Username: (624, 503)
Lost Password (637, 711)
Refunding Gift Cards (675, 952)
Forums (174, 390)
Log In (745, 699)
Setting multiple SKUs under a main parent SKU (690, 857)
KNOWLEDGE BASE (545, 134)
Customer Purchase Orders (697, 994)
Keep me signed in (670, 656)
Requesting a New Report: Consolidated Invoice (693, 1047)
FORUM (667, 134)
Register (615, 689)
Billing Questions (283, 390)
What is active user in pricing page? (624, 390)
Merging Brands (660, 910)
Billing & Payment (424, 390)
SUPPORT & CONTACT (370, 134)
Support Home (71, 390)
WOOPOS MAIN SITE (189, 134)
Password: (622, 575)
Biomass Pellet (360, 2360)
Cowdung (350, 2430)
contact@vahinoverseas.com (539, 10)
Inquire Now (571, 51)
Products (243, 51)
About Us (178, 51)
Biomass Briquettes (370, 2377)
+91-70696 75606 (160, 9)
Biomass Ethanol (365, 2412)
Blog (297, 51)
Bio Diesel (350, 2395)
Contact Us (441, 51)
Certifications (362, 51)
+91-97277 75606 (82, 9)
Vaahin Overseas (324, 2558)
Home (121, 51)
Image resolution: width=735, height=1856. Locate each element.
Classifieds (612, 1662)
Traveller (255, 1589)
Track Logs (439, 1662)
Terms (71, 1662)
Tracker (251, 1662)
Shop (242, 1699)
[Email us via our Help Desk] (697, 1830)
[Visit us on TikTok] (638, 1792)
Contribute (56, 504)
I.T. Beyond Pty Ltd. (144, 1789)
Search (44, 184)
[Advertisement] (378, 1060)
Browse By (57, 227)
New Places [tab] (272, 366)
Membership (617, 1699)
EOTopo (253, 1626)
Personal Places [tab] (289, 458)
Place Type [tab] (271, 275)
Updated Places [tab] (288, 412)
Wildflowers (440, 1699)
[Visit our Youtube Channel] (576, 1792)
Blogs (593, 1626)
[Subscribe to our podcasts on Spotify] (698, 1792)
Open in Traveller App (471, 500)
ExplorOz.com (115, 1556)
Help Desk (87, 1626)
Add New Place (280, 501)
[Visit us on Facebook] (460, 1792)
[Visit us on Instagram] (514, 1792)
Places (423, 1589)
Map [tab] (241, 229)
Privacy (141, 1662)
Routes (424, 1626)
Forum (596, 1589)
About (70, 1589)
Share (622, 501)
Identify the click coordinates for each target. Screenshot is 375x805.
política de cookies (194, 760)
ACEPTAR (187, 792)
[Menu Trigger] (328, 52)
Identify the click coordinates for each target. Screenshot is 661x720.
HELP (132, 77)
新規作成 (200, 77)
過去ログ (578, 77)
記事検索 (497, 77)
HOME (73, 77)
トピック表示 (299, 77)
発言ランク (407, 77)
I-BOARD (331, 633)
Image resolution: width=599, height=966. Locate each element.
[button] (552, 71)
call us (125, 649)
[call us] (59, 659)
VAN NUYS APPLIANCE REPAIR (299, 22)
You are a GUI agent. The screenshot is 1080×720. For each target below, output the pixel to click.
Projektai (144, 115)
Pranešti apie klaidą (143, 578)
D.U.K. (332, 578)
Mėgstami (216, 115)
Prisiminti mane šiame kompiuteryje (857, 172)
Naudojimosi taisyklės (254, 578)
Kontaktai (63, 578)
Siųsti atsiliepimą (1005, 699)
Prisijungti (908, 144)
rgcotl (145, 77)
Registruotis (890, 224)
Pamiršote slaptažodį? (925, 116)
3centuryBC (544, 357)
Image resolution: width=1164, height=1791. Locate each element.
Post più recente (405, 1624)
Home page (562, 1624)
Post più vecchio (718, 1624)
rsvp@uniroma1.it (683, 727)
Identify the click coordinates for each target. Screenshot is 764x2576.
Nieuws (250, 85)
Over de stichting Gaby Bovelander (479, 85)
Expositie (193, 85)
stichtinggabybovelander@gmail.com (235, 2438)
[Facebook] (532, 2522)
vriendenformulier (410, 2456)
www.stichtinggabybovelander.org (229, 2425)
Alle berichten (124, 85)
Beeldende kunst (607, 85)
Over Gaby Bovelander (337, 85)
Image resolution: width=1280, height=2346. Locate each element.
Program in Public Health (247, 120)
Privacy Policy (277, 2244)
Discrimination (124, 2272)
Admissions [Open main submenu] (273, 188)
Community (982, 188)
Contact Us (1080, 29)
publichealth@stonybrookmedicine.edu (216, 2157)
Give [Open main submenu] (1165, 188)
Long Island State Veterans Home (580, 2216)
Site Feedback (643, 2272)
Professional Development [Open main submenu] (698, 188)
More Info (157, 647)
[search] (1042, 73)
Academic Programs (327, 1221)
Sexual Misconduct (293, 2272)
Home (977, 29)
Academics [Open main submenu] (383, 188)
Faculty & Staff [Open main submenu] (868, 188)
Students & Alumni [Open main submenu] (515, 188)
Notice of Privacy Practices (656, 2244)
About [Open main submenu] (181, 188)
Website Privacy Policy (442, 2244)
——————
What is being asked.
Edit the records above so that each occurrence of "Open main submenu" reads "Expand submenu", and give back every line with nothing else changed.

The result.
Username: (624, 503)
Lost Password (637, 711)
Refunding Gift Cards (675, 952)
Forums (174, 390)
Log In (745, 699)
Setting multiple SKUs under a main parent SKU (690, 857)
KNOWLEDGE BASE (545, 134)
Customer Purchase Orders (697, 994)
Keep me signed in (670, 656)
Requesting a New Report: Consolidated Invoice (693, 1047)
FORUM (667, 134)
Register (615, 689)
Billing Questions (283, 390)
What is active user in pricing page? (624, 390)
Merging Brands (660, 910)
Billing & Payment (424, 390)
SUPPORT & CONTACT (370, 134)
Support Home (71, 390)
WOOPOS MAIN SITE (189, 134)
Password: (622, 575)
Biomass Pellet (360, 2360)
Cowdung (350, 2430)
contact@vahinoverseas.com (539, 10)
Inquire Now (571, 51)
Products (243, 51)
About Us (178, 51)
Biomass Briquettes (370, 2377)
+91-70696 75606 (160, 9)
Biomass Ethanol (365, 2412)
Blog (297, 51)
Bio Diesel (350, 2395)
Contact Us (441, 51)
Certifications (362, 51)
+91-97277 75606 (82, 9)
Vaahin Overseas (324, 2558)
Home (121, 51)
Image resolution: width=735, height=1856. Locate each element.
Classifieds (612, 1662)
Traveller (255, 1589)
Track Logs (439, 1662)
Terms (71, 1662)
Tracker (251, 1662)
Shop (242, 1699)
[Email us via our Help Desk] (697, 1830)
[Visit us on TikTok] (638, 1792)
Contribute (56, 504)
I.T. Beyond Pty Ltd. (144, 1789)
Search (44, 184)
[Advertisement] (378, 1060)
Browse By (57, 227)
New Places [tab] (272, 366)
Membership (617, 1699)
EOTopo (253, 1626)
Personal Places [tab] (289, 458)
Place Type [tab] (271, 275)
Updated Places [tab] (288, 412)
Wildflowers (440, 1699)
[Visit our Youtube Channel] (576, 1792)
Blogs (593, 1626)
[Subscribe to our podcasts on Spotify] (698, 1792)
Open in Traveller App (471, 500)
ExplorOz.com (115, 1556)
Help Desk (87, 1626)
Add New Place (280, 501)
[Visit us on Facebook] (460, 1792)
[Visit us on Instagram] (514, 1792)
Places (423, 1589)
Map [tab] (241, 229)
Privacy (141, 1662)
Routes (424, 1626)
Forum (596, 1589)
About (70, 1589)
Share (622, 501)
Identify the click coordinates for each target. Screenshot is 375x805.
política de cookies (194, 760)
ACEPTAR (187, 792)
[Menu Trigger] (328, 52)
Identify the click coordinates for each target. Screenshot is 661x720.
HELP (132, 77)
新規作成 (200, 77)
過去ログ (578, 77)
記事検索 (497, 77)
HOME (73, 77)
トピック表示 (299, 77)
発言ランク (407, 77)
I-BOARD (331, 633)
Image resolution: width=599, height=966. Locate each element.
[button] (552, 71)
call us (125, 649)
[call us] (59, 659)
VAN NUYS APPLIANCE REPAIR (299, 22)
You are a GUI agent. The screenshot is 1080×720. For each target below, output the pixel to click.
Projektai (144, 115)
Pranešti apie klaidą (143, 578)
D.U.K. (332, 578)
Mėgstami (216, 115)
Prisiminti mane šiame kompiuteryje (857, 172)
Naudojimosi taisyklės (254, 578)
Kontaktai (63, 578)
Siųsti atsiliepimą (1005, 699)
Prisijungti (908, 144)
rgcotl (145, 77)
Registruotis (890, 224)
Pamiršote slaptažodį? (925, 116)
3centuryBC (544, 357)
Image resolution: width=1164, height=1791. Locate each element.
Post più recente (405, 1624)
Home page (562, 1624)
Post più vecchio (718, 1624)
rsvp@uniroma1.it (683, 727)
Identify the click coordinates for each target. Screenshot is 764x2576.
Nieuws (250, 85)
Over de stichting Gaby Bovelander (479, 85)
Expositie (193, 85)
stichtinggabybovelander@gmail.com (235, 2438)
[Facebook] (532, 2522)
vriendenformulier (410, 2456)
www.stichtinggabybovelander.org (229, 2425)
Alle berichten (124, 85)
Beeldende kunst (607, 85)
Over Gaby Bovelander (337, 85)
Image resolution: width=1280, height=2346. Locate each element.
Program in Public Health (247, 120)
Privacy Policy (277, 2244)
Discrimination (124, 2272)
Admissions [Expand submenu] (273, 188)
Community (982, 188)
Contact Us (1080, 29)
publichealth@stonybrookmedicine.edu (216, 2157)
Give [Expand submenu] (1165, 188)
Long Island State Veterans Home (580, 2216)
Site Feedback (643, 2272)
Professional Development [Expand submenu] (698, 188)
More Info (157, 647)
[search] (1042, 73)
Academic Programs (327, 1221)
Sexual Misconduct (293, 2272)
Home (977, 29)
Academics [Expand submenu] (383, 188)
Faculty & Staff [Expand submenu] (868, 188)
Students & Alumni [Expand submenu] (515, 188)
Notice of Privacy Practices (656, 2244)
About [Expand submenu] (181, 188)
Website Privacy Policy (442, 2244)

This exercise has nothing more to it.